+++ GIVEN RECORDS +++

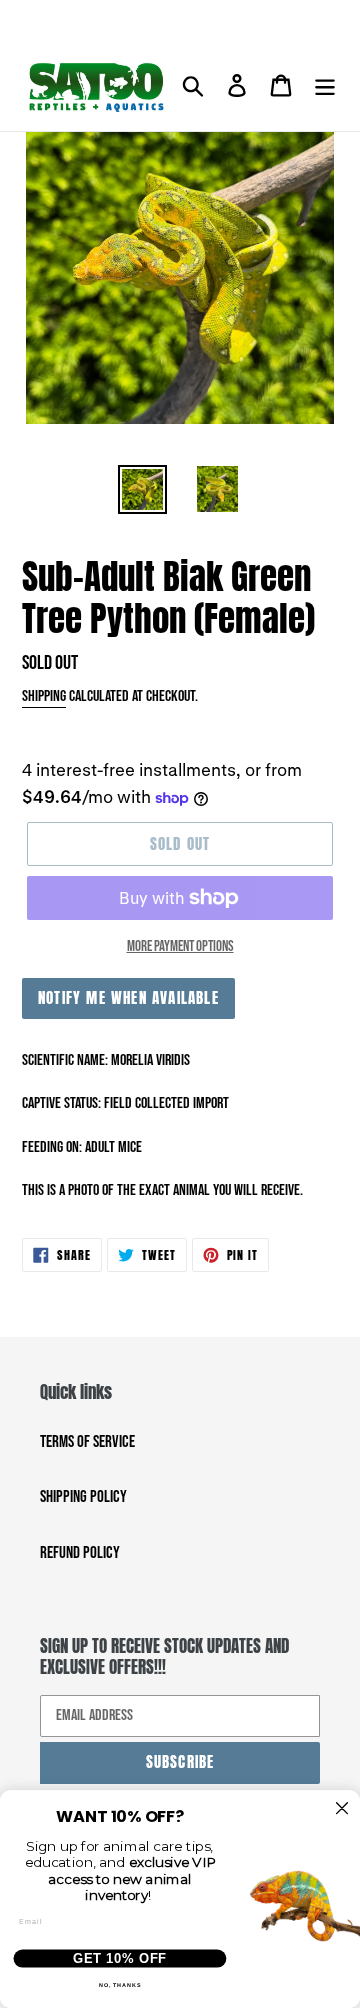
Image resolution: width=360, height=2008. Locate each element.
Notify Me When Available (128, 997)
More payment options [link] (180, 946)
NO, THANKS (120, 1985)
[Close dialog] (342, 1808)
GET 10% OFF (120, 1958)
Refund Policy (80, 1553)
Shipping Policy (83, 1497)
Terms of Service (87, 1442)
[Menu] (325, 87)
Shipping (44, 696)
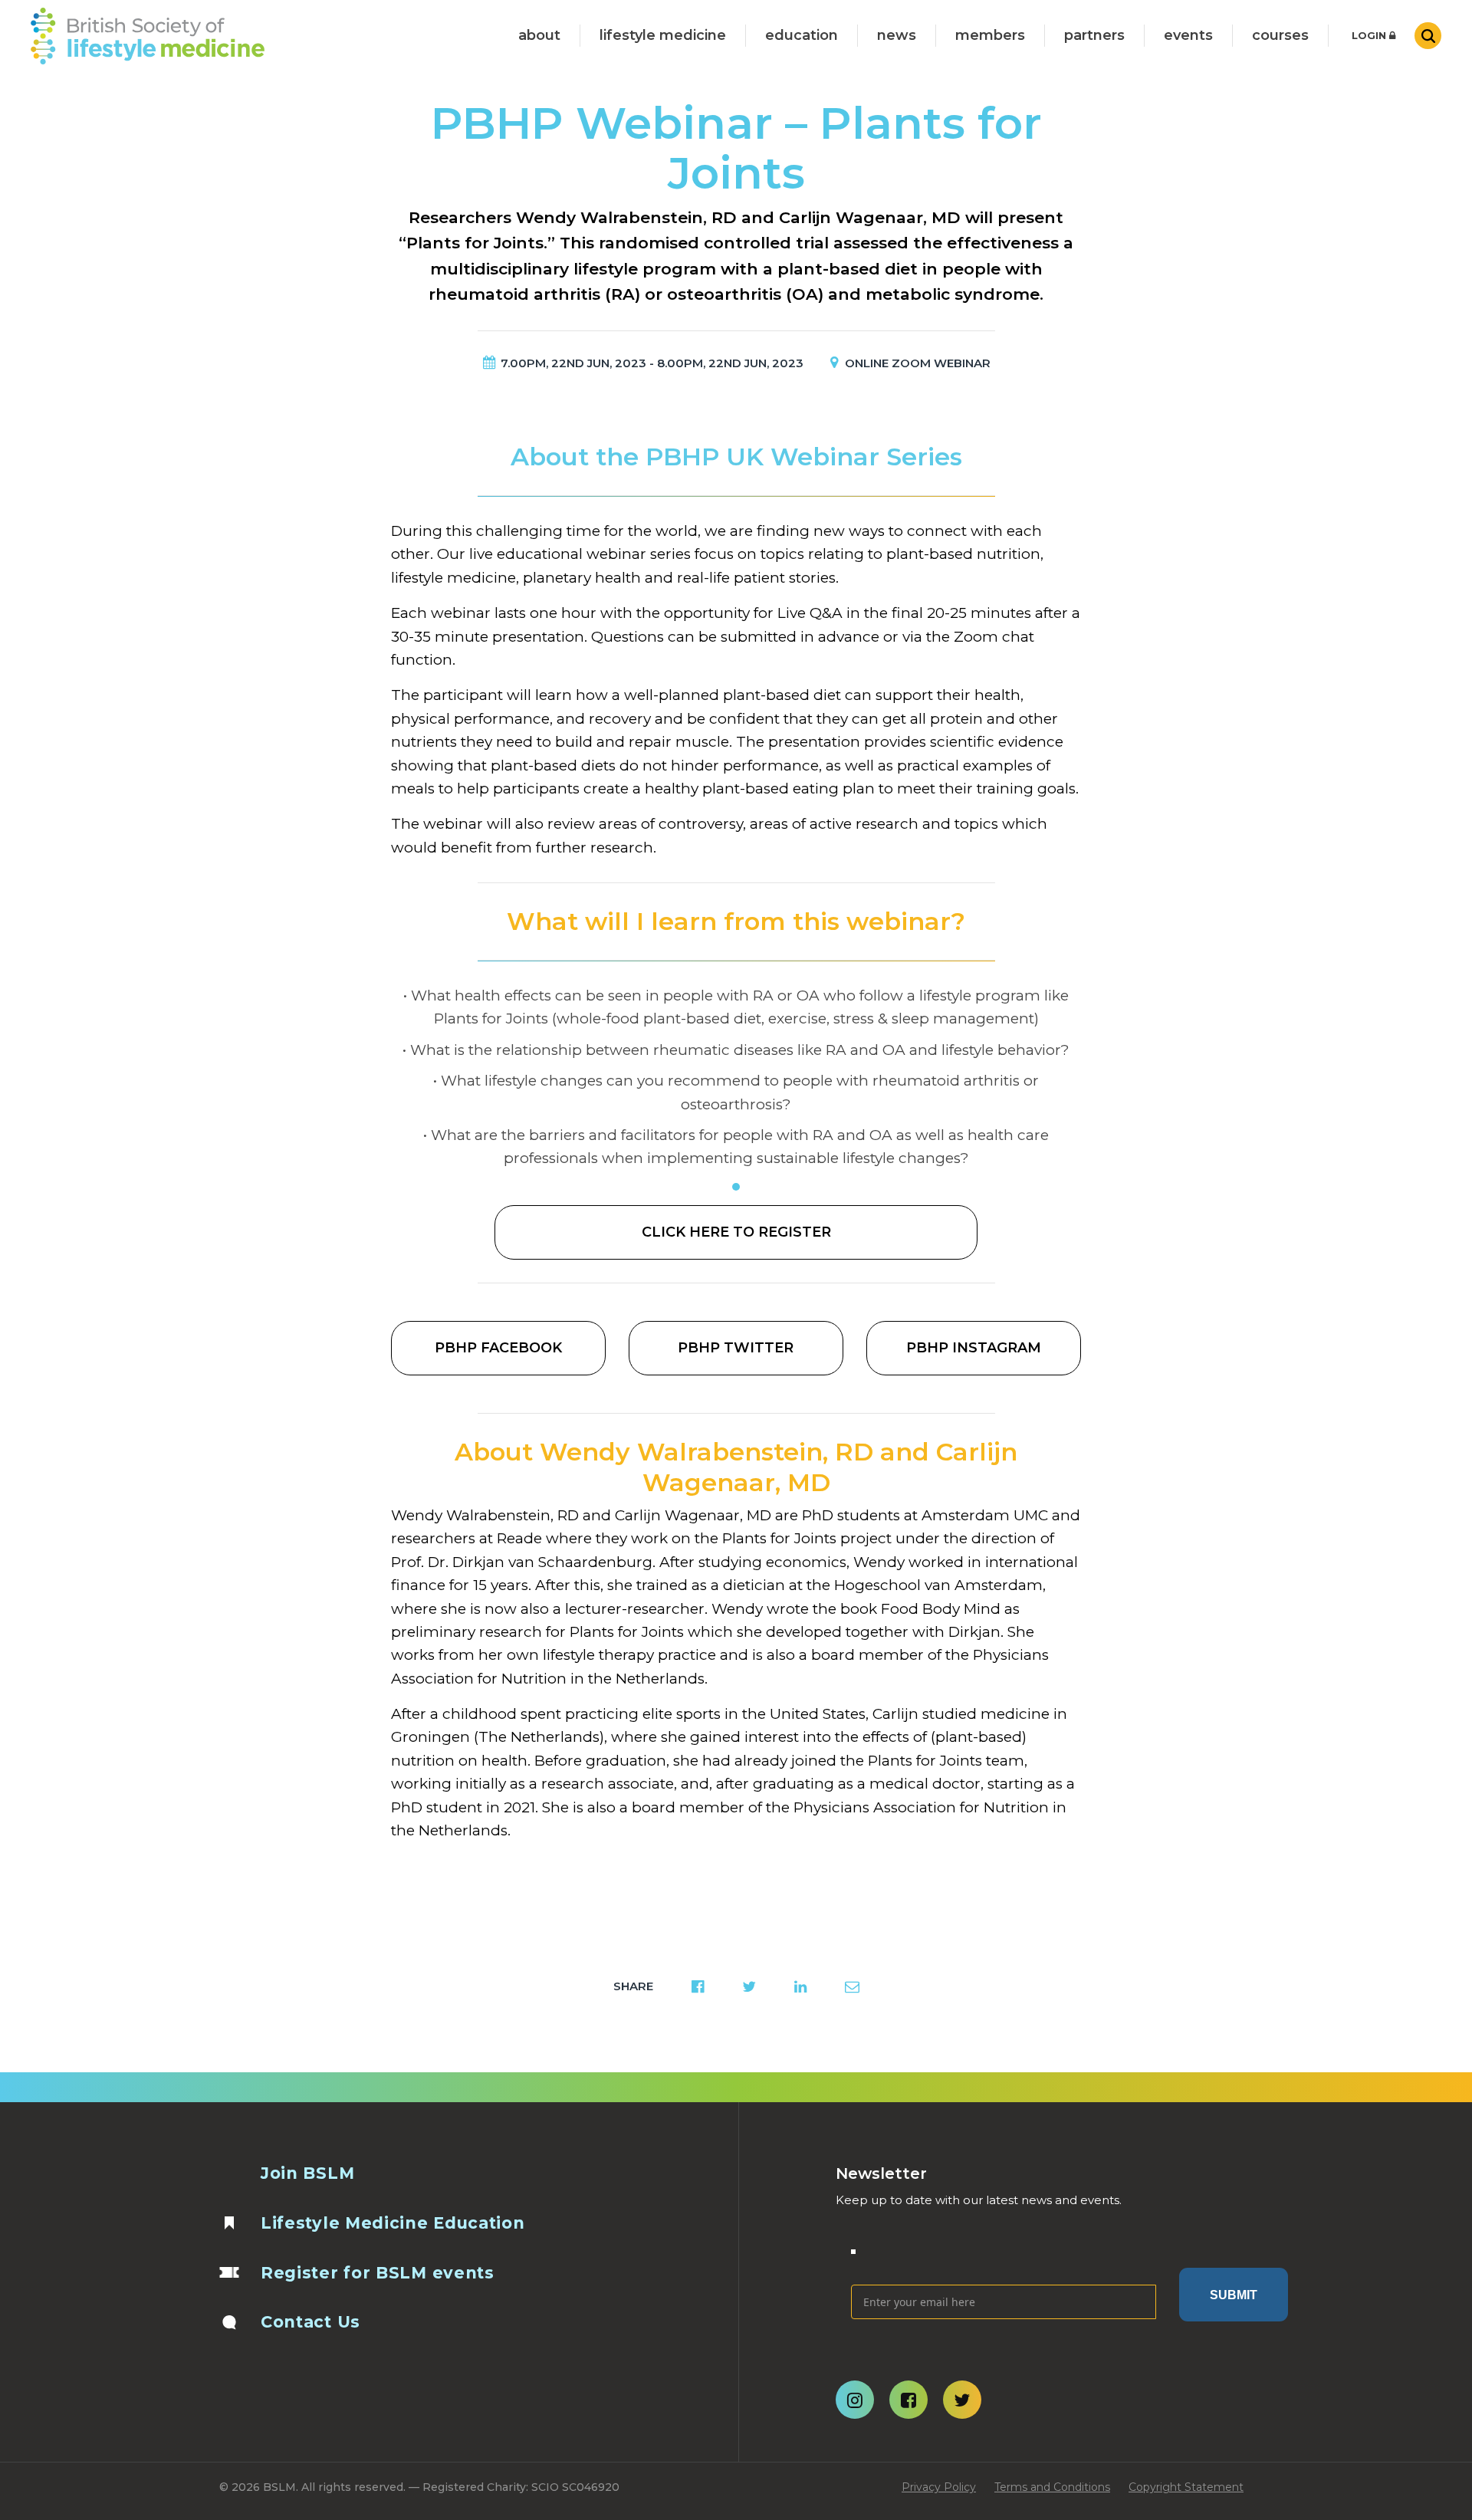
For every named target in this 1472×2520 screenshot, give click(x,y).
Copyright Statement (1186, 2487)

+++

_ASSIGNMENT_. Without any of its pictures, the listing is to be repeated exactly as it stands.

_EXERCISE RESULT_.
Image resolution: width=360, height=2008. Locate each element.
Notify Me When Available (128, 997)
More payment options [link] (180, 946)
NO, THANKS (120, 1985)
[Close dialog] (342, 1808)
GET 10% OFF (120, 1958)
Refund Policy (80, 1553)
Shipping Policy (83, 1497)
Terms of Service (87, 1442)
[Menu] (325, 87)
Shipping (44, 696)
For every named target in this 1472×2520 screenshot, give click(x,y).
Copyright Statement (1186, 2487)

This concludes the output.